What the task asks
Rewrite the data from the line containing "You are a GUI" through the line containing "click(x=1081, y=373)", inclusive, replacing "arrow icon" with "arrow button" and keeping everything else the same. Leave the pictures out.

The records
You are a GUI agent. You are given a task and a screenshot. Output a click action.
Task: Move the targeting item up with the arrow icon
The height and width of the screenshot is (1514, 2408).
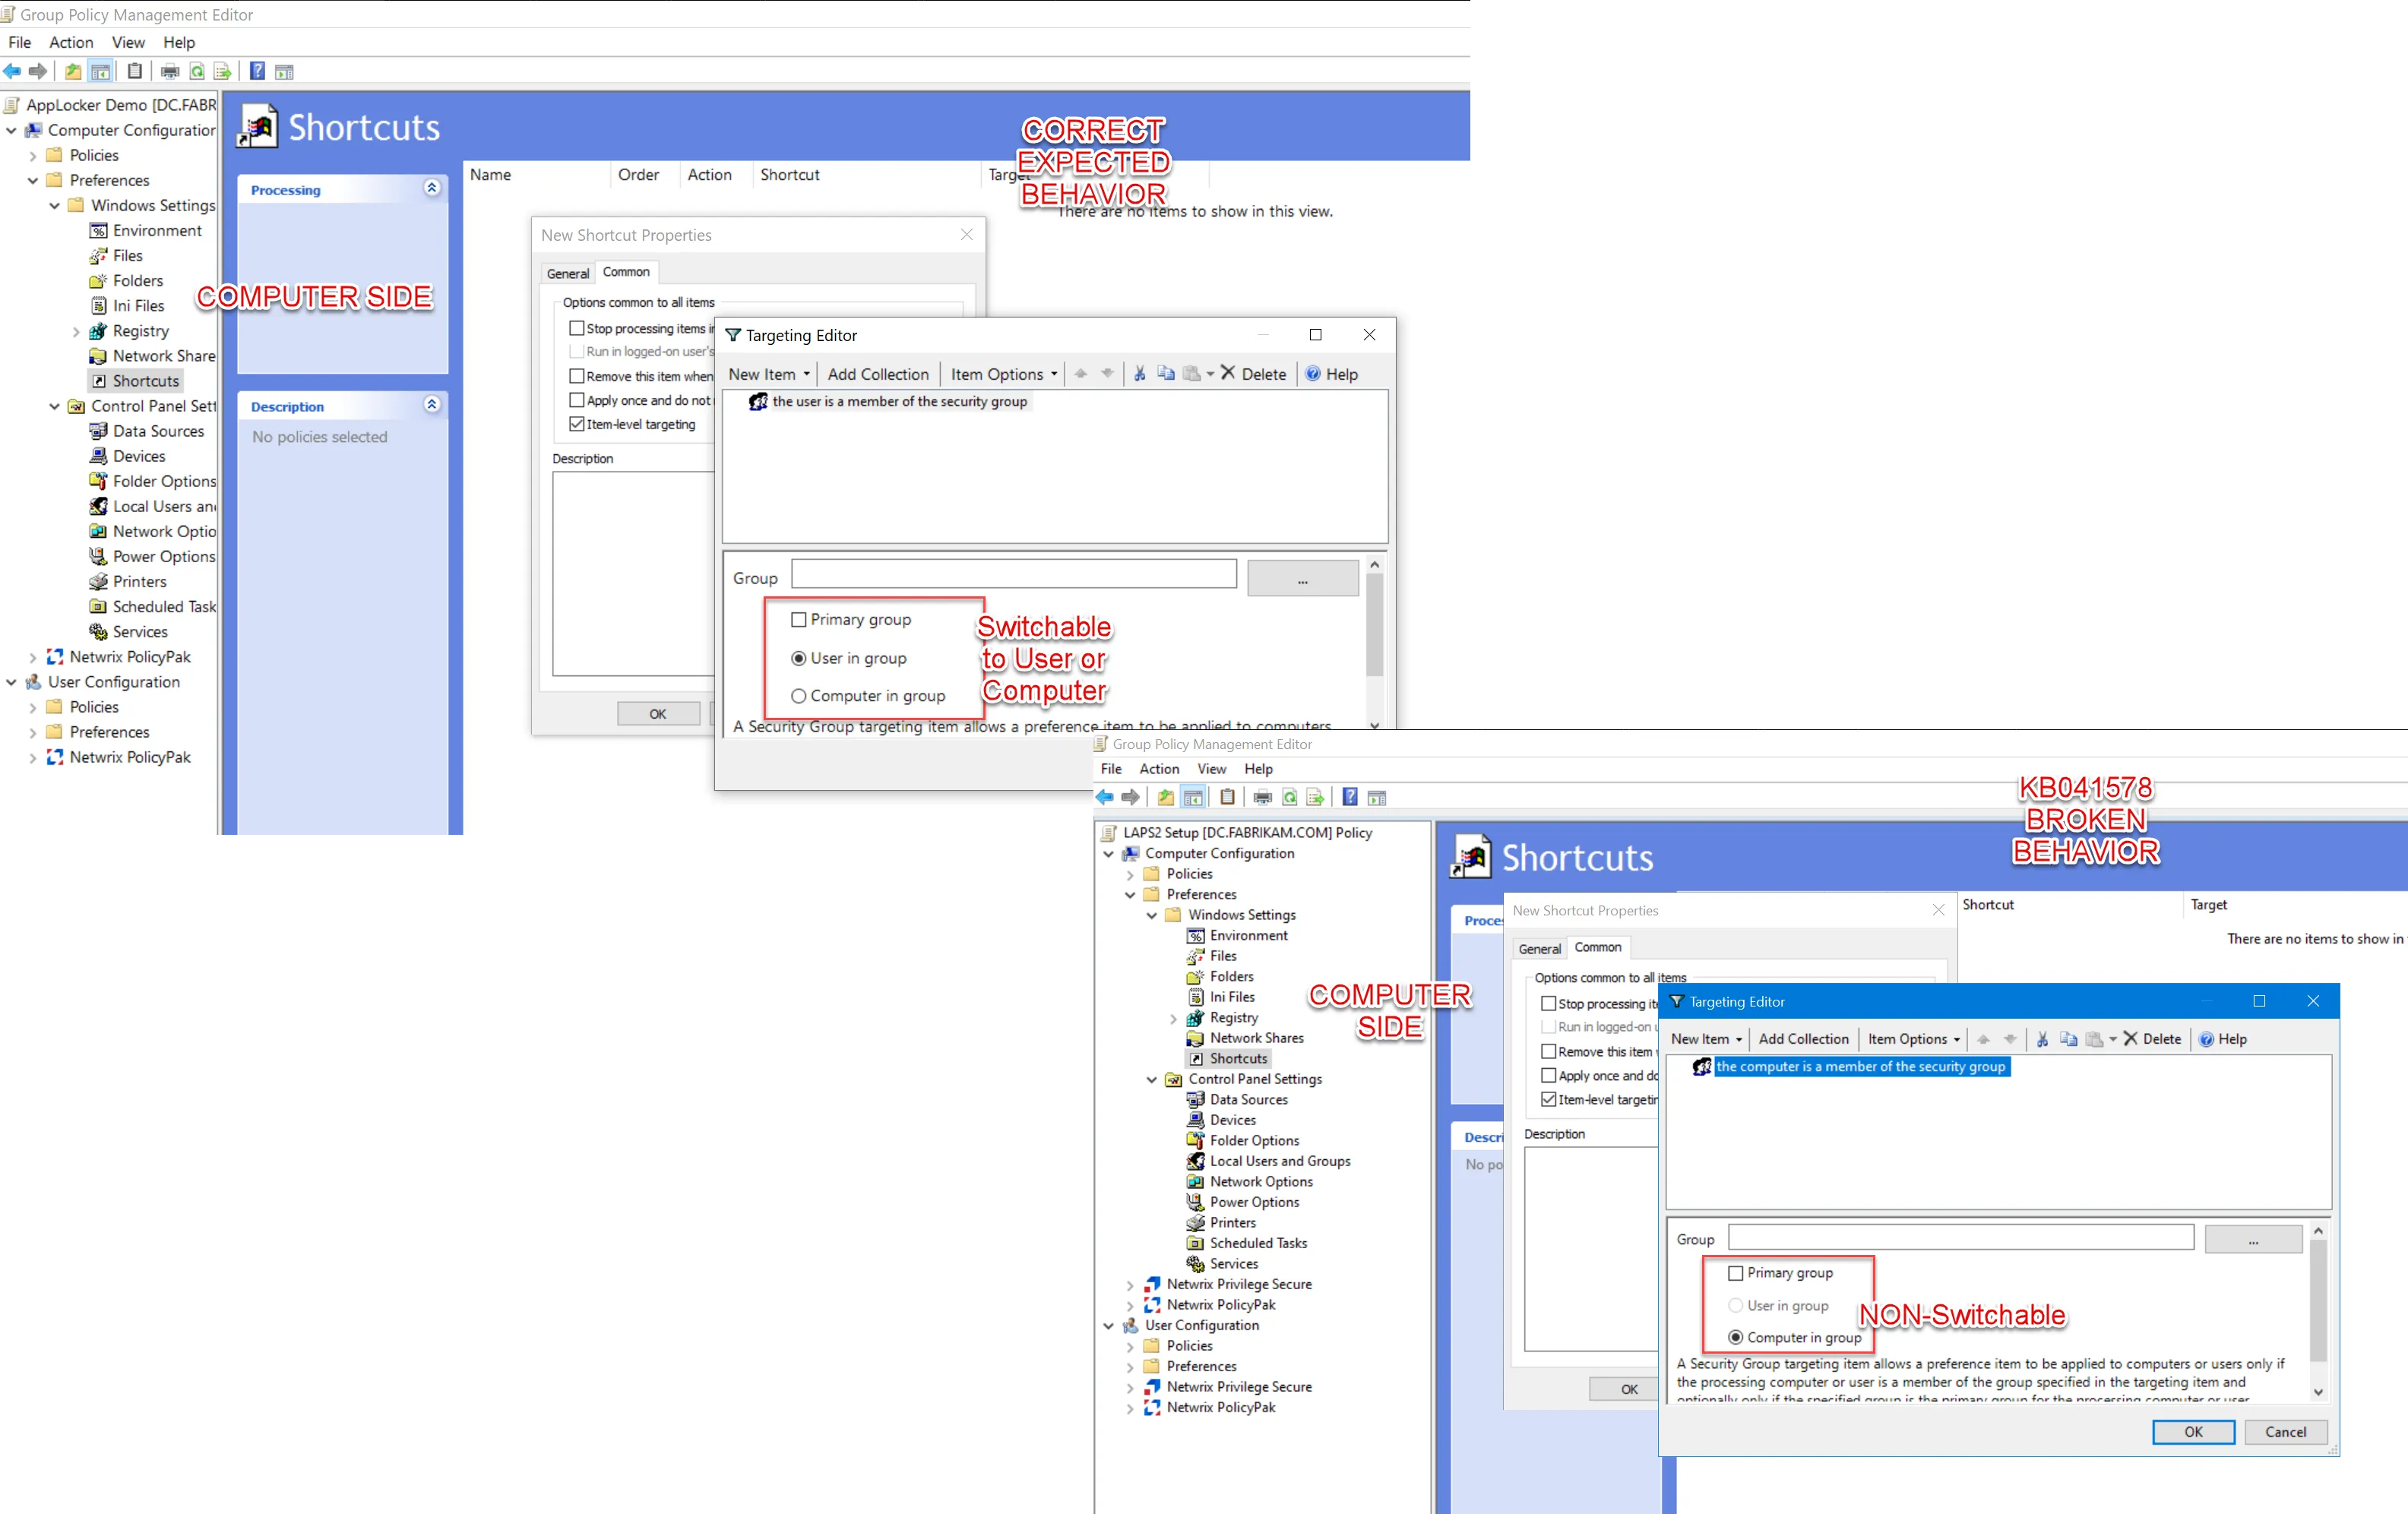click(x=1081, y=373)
--
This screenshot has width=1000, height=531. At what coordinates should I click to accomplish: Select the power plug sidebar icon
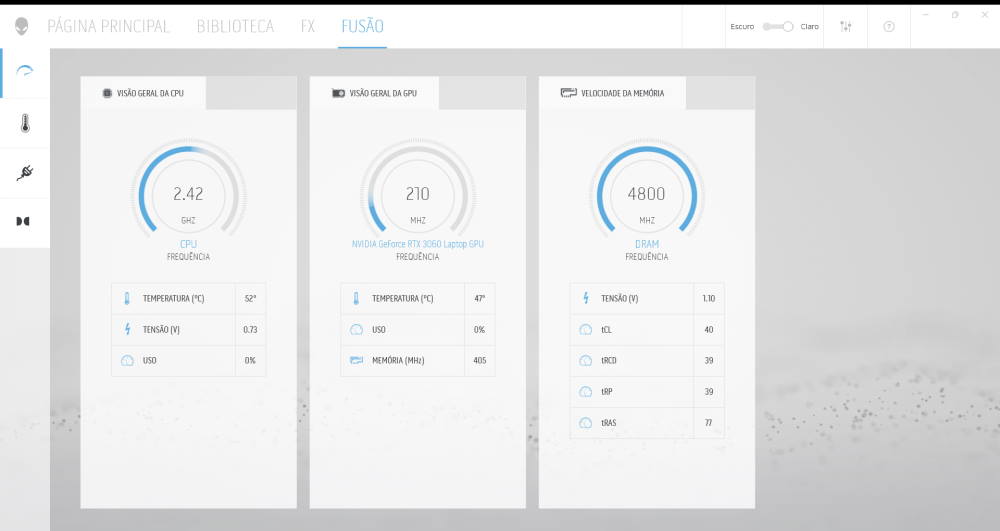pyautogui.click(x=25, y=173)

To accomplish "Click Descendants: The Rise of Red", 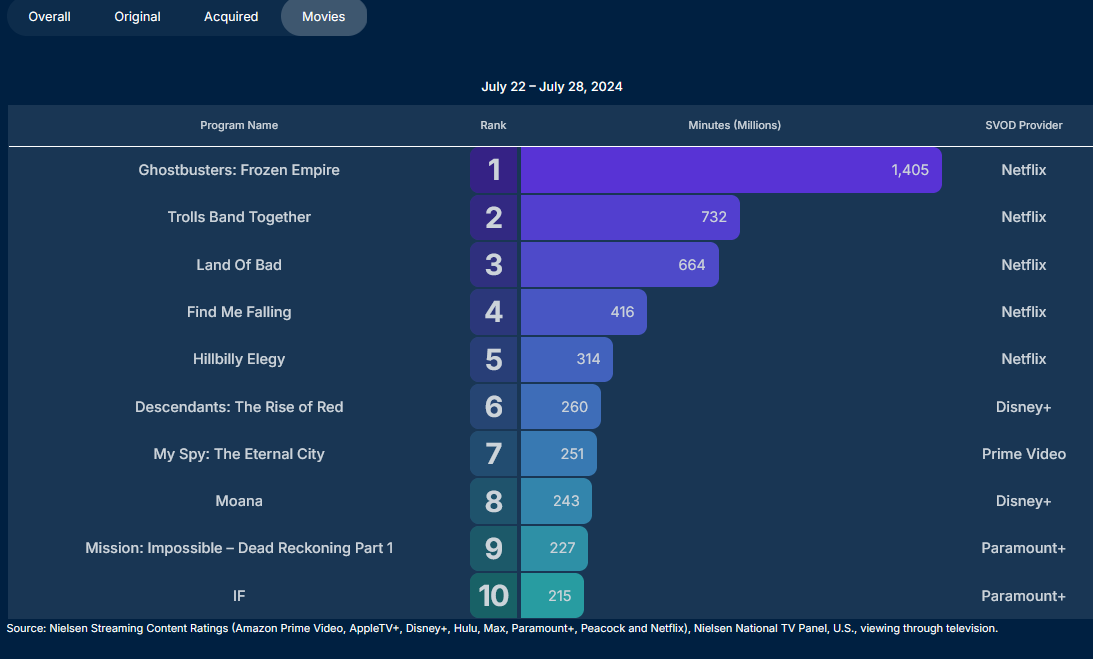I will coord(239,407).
==
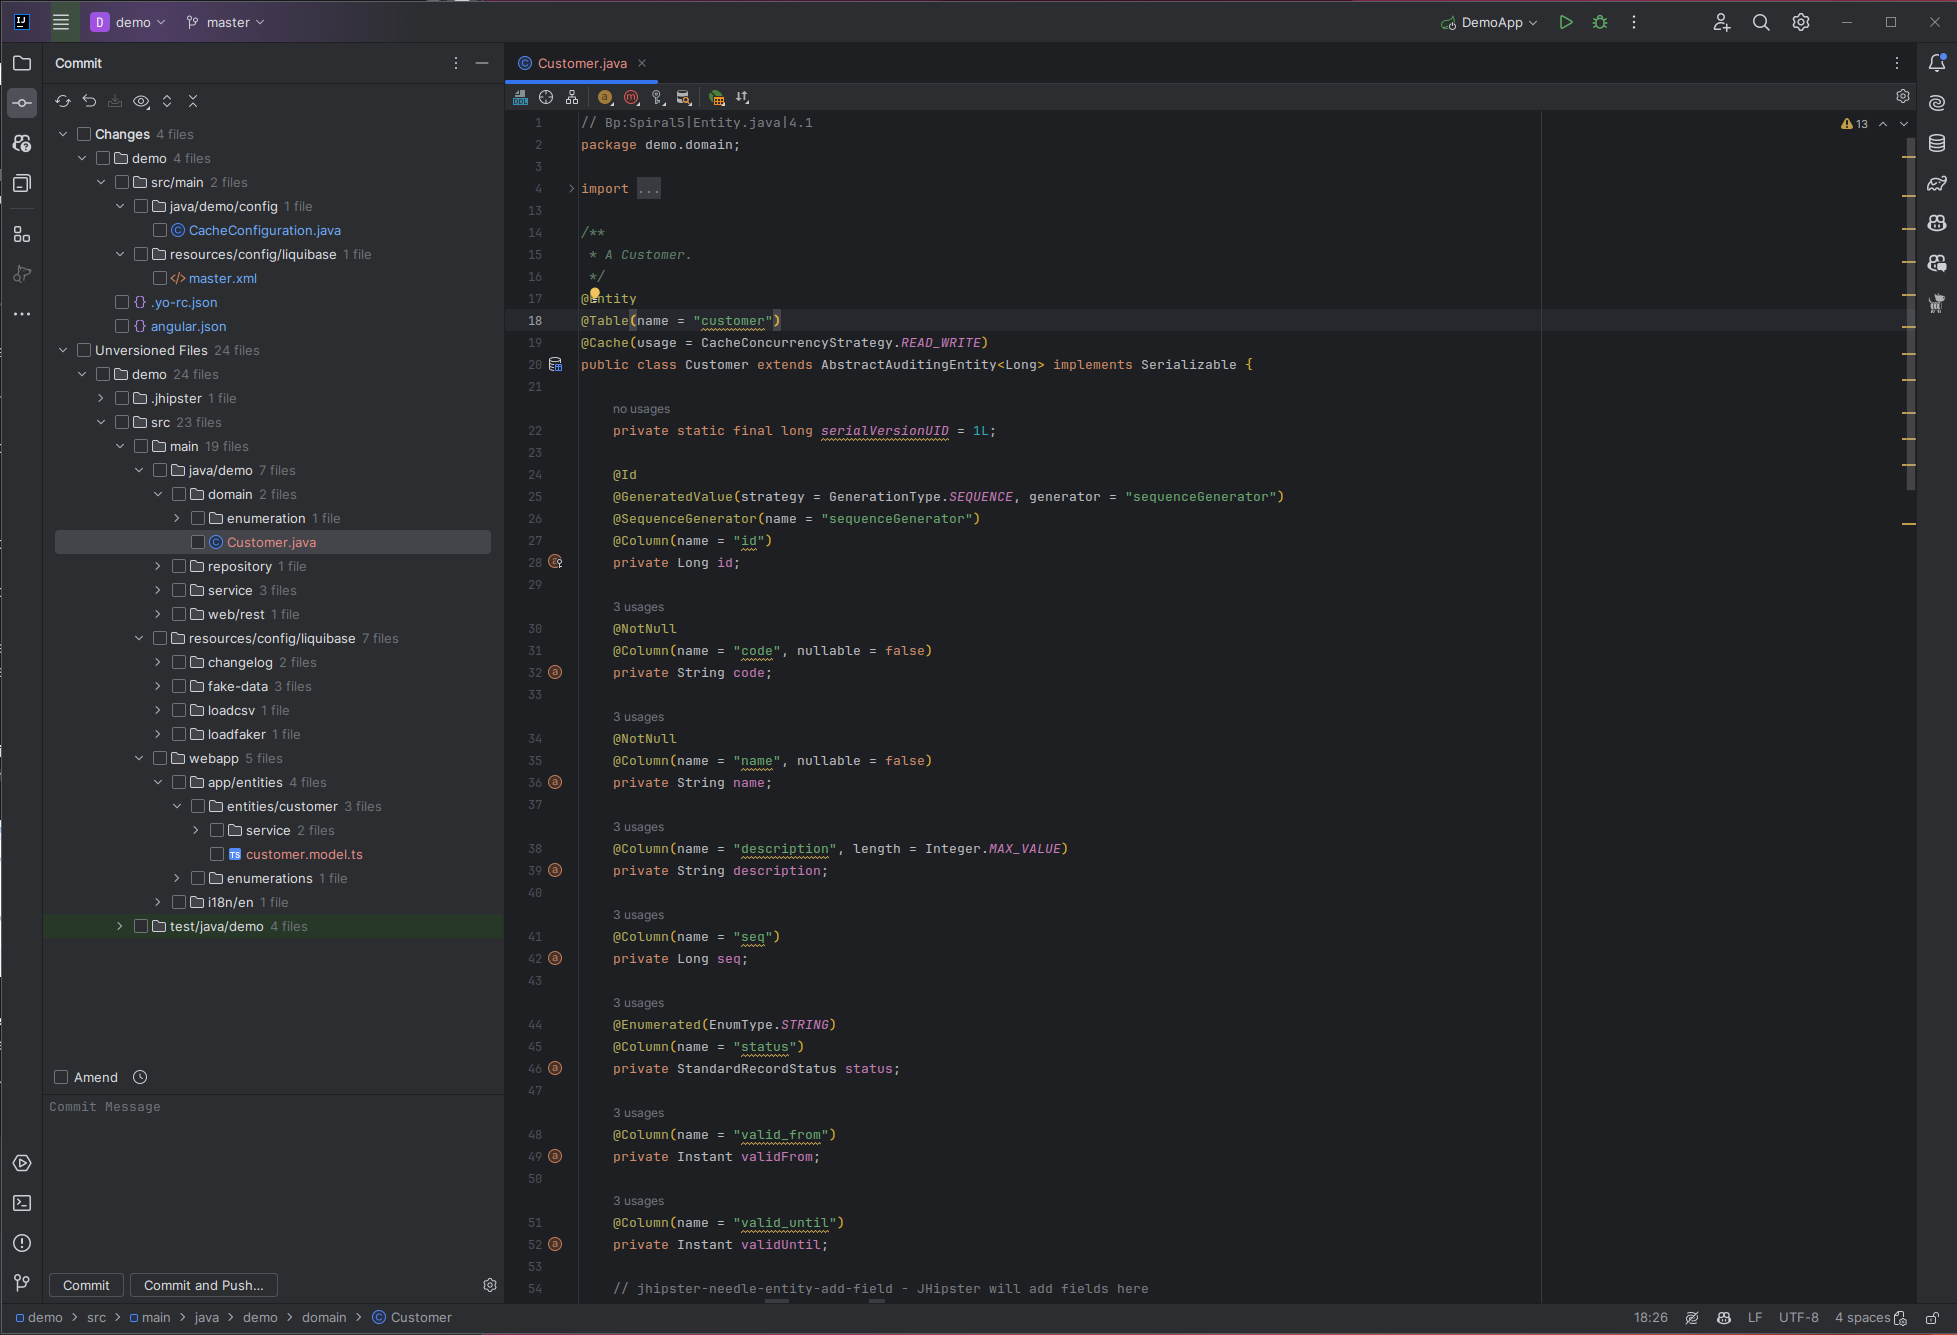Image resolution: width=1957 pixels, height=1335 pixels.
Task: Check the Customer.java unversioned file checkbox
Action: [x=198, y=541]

Output of the task
You are a GUI agent. You are given a task and a screenshot. Output a click action.
Task: Move the targeting item up with the arrow button
The height and width of the screenshot is (1514, 2408).
click(x=1081, y=373)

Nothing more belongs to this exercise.